Andrew Bailey has joined a growing chorus warning of the risk to the financial system of a collapse in the £1.8 trillion private credit market, which boomed in the era of rock-bottom interest rates.
The scale of these loans, which are often considered high-risk and take place behind closed doors rather than in banks or in public debt markets, has more than tripled globally since 2015, but now “appears particularly vulnerable,” the Bank of England said.
Recall what we actually did with Quantitative Easing. We deliberately printed new money with which we then bought government debt. Thiis lowered - by design - the risk free interest rate, that yield on gilts. At which point the rational investor went further out along the risk curve in a desperate attempt tp gain some sort of income. Which was the point of the printing and the buying, to push people out along the risk curve and hunt for yield.
As that problem inducing QE goes away and we come to Quantitative Tightening, QT, then that hunt for yield, acceptance of risk, is also going to change. Which is also the purpose of QT. We want investors to wind their necks in that is.

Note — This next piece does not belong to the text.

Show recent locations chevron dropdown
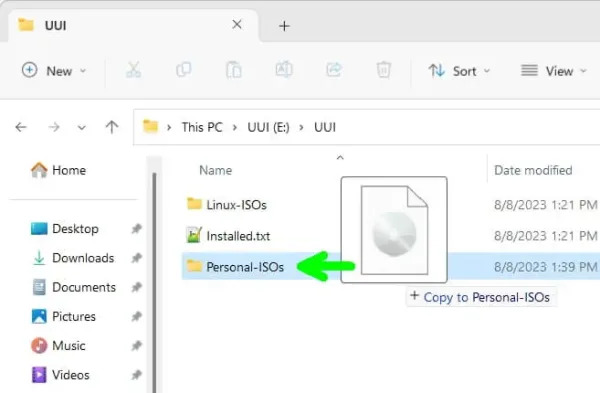600x393 pixels. (82, 127)
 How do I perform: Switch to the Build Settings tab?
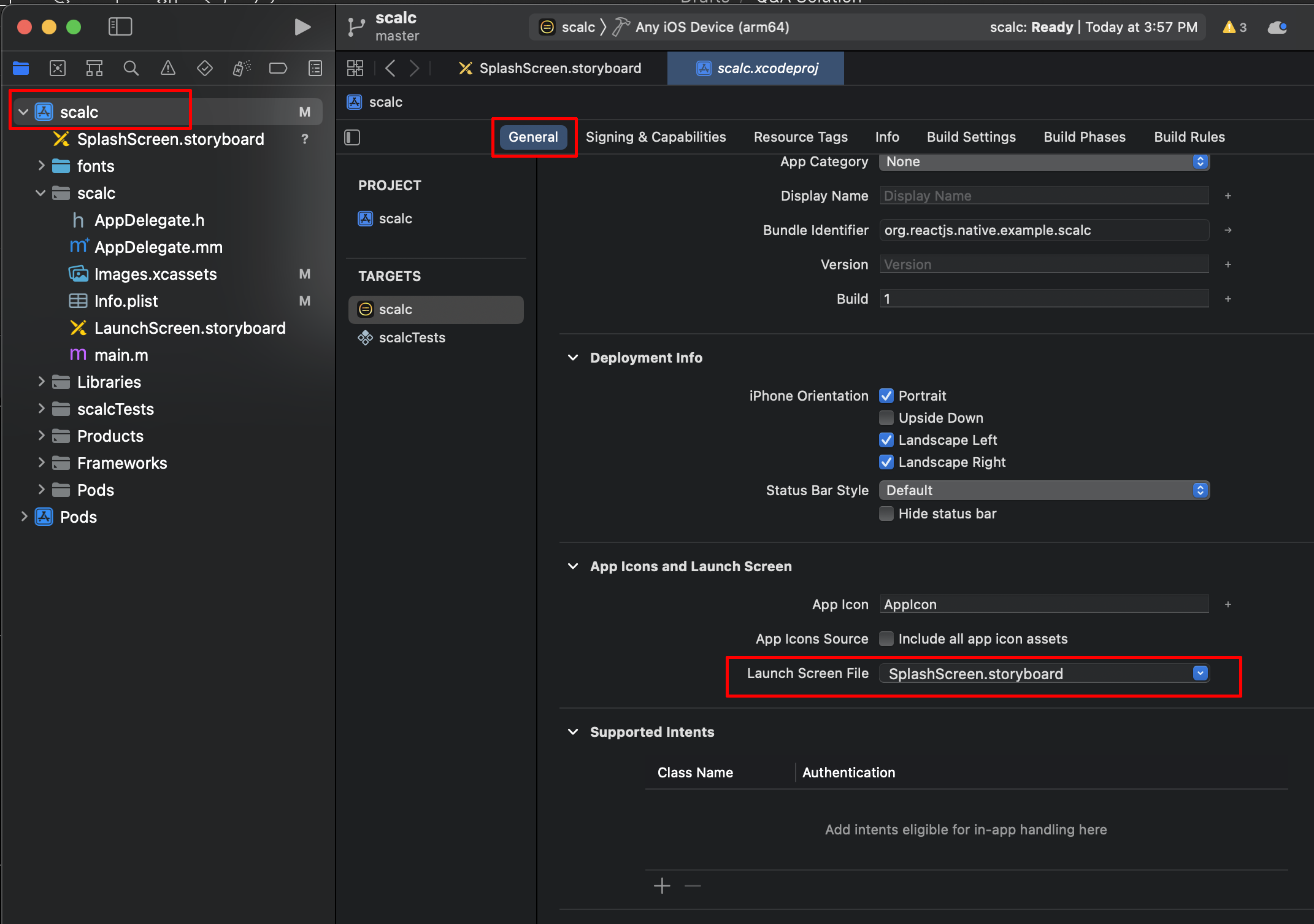[x=971, y=137]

So far, so good and all is going according to plan. The difficulty is that the money printing, the bond buying, gave government free money to spend. As long as that remained in the financial system we did not have a system-wide change in prices. Capital assets changed in price, yes, but then that’s the same thing as reducing yields to push people out along the risk curve. Just a different description of the same process.

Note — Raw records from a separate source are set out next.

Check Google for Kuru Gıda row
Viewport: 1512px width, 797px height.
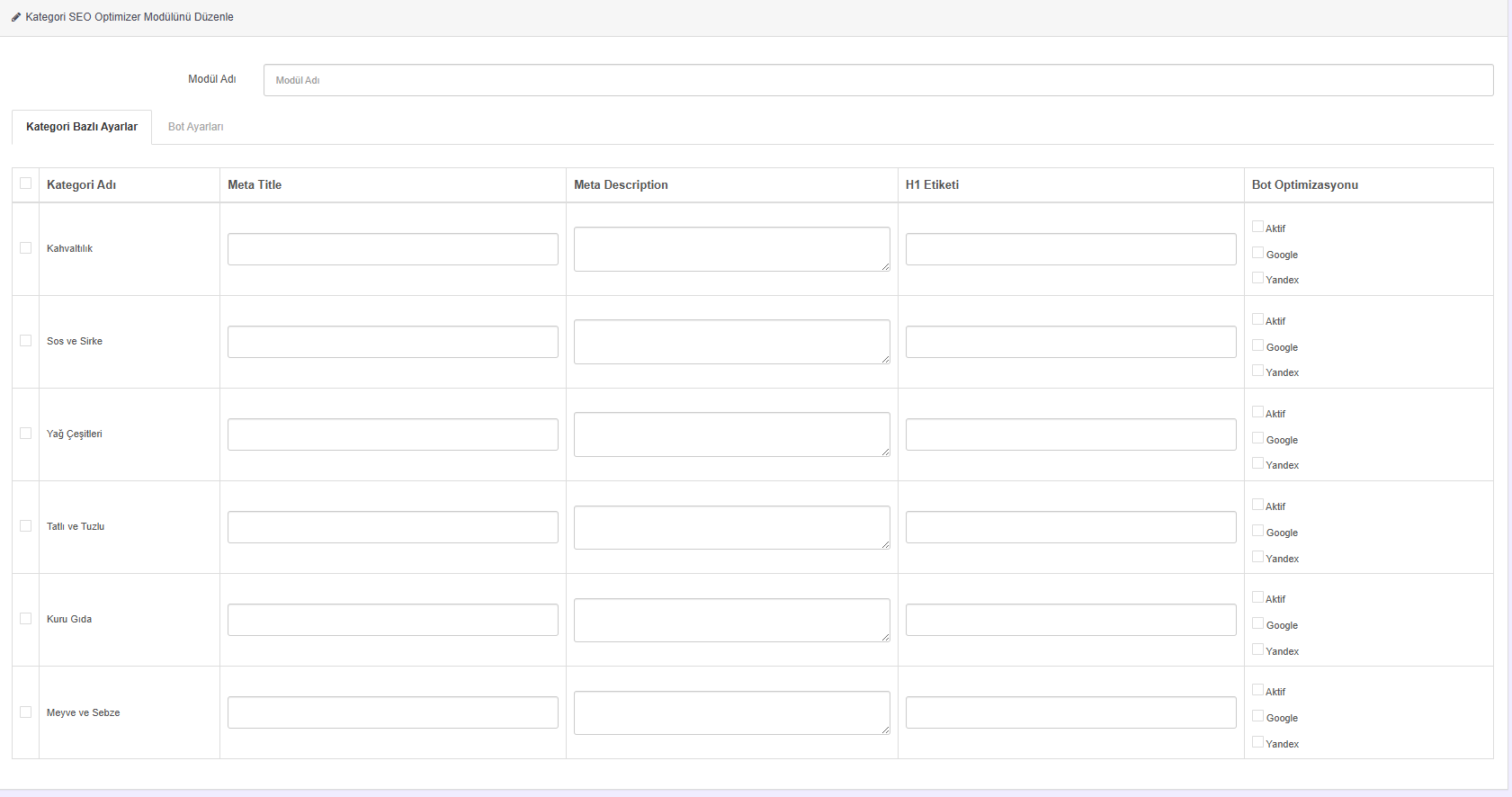1257,623
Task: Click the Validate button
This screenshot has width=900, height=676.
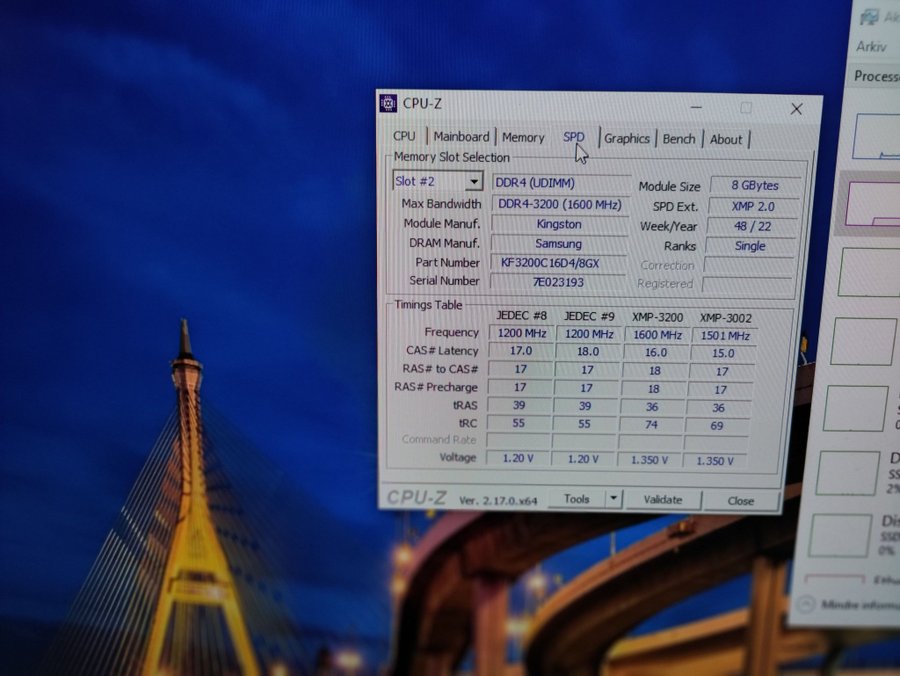Action: click(x=662, y=500)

One government got a taste for actually spending that newly minted money we got inflation - which we’re now trying to reduce of course.
Which is where we get to that cost of Modern Monetary Theory, or that magic money tree. By funding government via money printing we do indeed reduce the general interest rate. Which will make the corporate world riskier as investors reach along that risk curve for yield.
Anyone complaining about these “private loans” has to accept that this just is what will happen in a world of QE and MMT. Anyone objecting to these risks needs to understand that they are a product of that money printing method of funding government spending.
Just one of those things - you don’t have to like what economics tells you but you do have to pay attention. For economics does add up. This action here creates that effect there and no, you can’t take this action without that effect.